Я обхожу стороной те торговые залы, в которых толпятся настырные зеваки; не стремлюсь за низкими ценами, не выискиваю дешёвый товар на сезонных распродажах. Кроме того, игнорирую места, где за прилавком с томным выражением лица позируют несостоявшиеся фото- и топ-модели. Обыкновенно я выбираю бутики с сотрудницами среднего возраста – с ними у меня сразу же устанавливается отличный контакт. Переходя от стойки к стойке, от витрины к витрине, я осматриваю и ощупываю представленные вещи, а очередная услужливая дама сопровождает меня по пятам. От неё я узнаю всяческие мелочи, любопытные подробности об особенностях местной жизни, о характерных привычках городских обитателей.

Обойдя раза два помещение и завершив почти уже дружескую беседу, я покидаю гостеприимную хозяйку. Всенепременно покупаю какую-нибудь безделицу – очередной яркий галстук или симпатичный шейный платок, – чтобы не показаться неблагодарным. Иногда выбираю покупку посолиднее: какую-нибудь приталенную сорочку или молодёжный плотно обтягивающий пуловер.

Конечно, не всю жизнь я был столь оригинальным шопоголиком, готовым поддерживать беседу в маленькой лавочке ради приобретения одного-единственного ремня или футболки и при этом избегающим больших универмагов. Раньше я просто не ходил по магазинам.

* * *

Очень долго я искренне считал – да, собственно говоря, и до сих пор считаю – самым дорогим и совершенно невосполнимым ресурсом время. Упущенную прибыль можно наверстать и в будущем заработать ещё больше денег; постыдный проступок – загладить, исправить, в крайнем случае, принести искренние извинения; пошатнувшееся здоровье – восстановить с помощью процедур и физиотерапии, подлечить пилюлями последнего поколения. А вот ушедшие часы и минуты вернуть немыслимо.

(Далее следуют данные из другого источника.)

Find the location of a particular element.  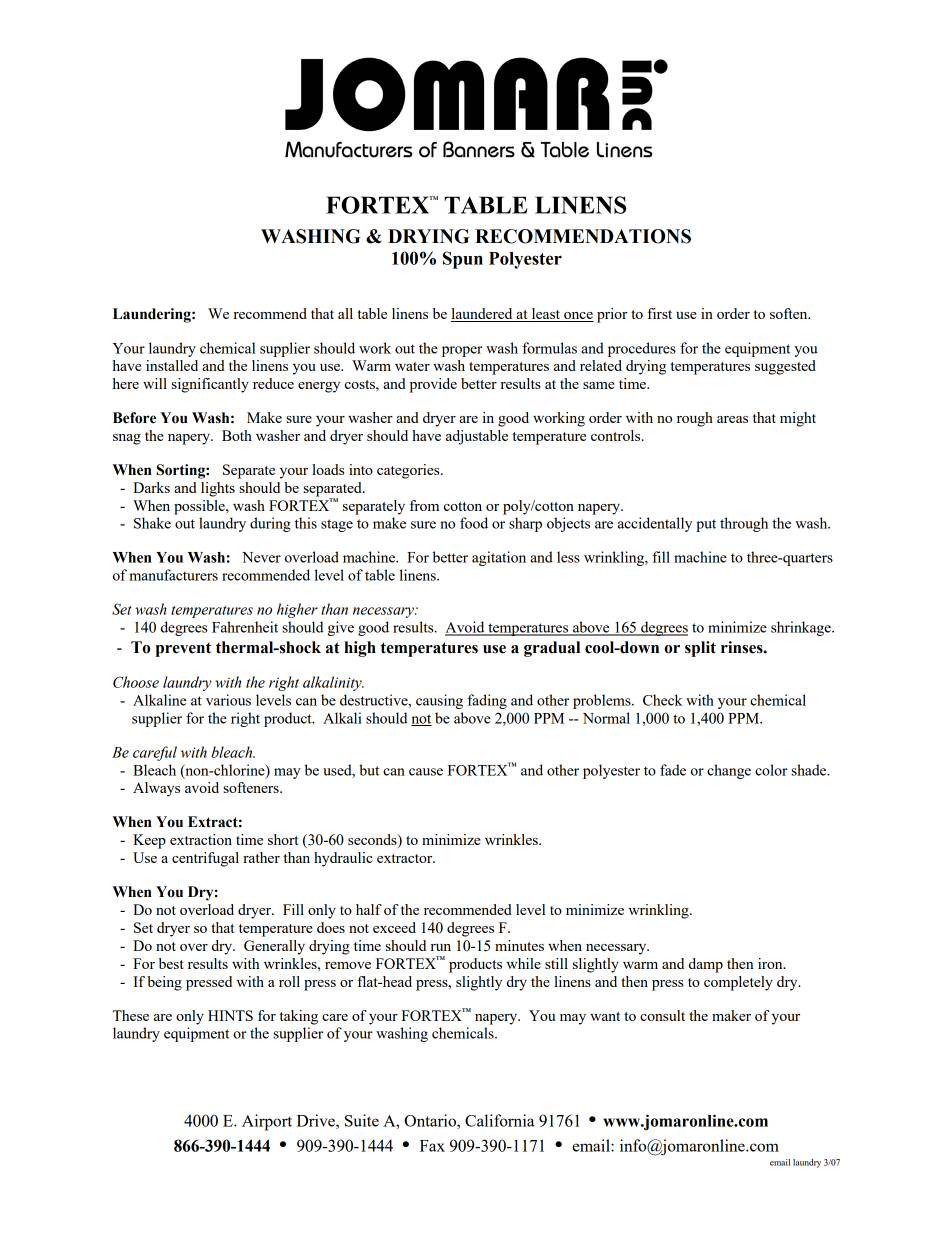

centrifugal is located at coordinates (205, 859).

Эта банальная истина, осознанная ещё в ранней юности, напрочь отвадила меня от магазинов. Я объявил хождение по торговым точкам бестолковой тратой времени, которая не даёт человеку ничего путного, а только отупение в голове и усталость в ногах. Любой поход за покупками я с огромным удовольствием заменял на чтение книг, просмотр кинофильмов – да на всё что угодно, даже на простое созерцание бегущих по бледно-голубому небу белых кучевых облаков. Лишь бы только не толкаться по очередям, не обходить бесконечные ряды вешалок с одеждой.

В годы учёбы я относился к своему внешнему виду наплевательски. Обязанность снабжать меня брюками, свитерами и остальным прикидом полностью лежала на маме. Надо отдать должное милой мамочке, она тоже не сильно заморачивалась по этому поводу. В результате довольно долгое время, будучи уже студентом первого-второго курса, я носил сорочки китайской торговой марки «Дружба» ярко-розового и насыщенно-изумрудного цветов. Не знаю уж, почему дорогая родительница осчастливила меня рубашками таких экзотических расцветок. Впрочем, если учитывать особенности обеспечения населения товарами широкого потребления, характерные для позднесоветского периода… Скорее всего, просто на завод, где она работала, привезли именно такую партию ширпотреба. А может, конкретно маминому отделу повезло больше других с экстравагантным товаром.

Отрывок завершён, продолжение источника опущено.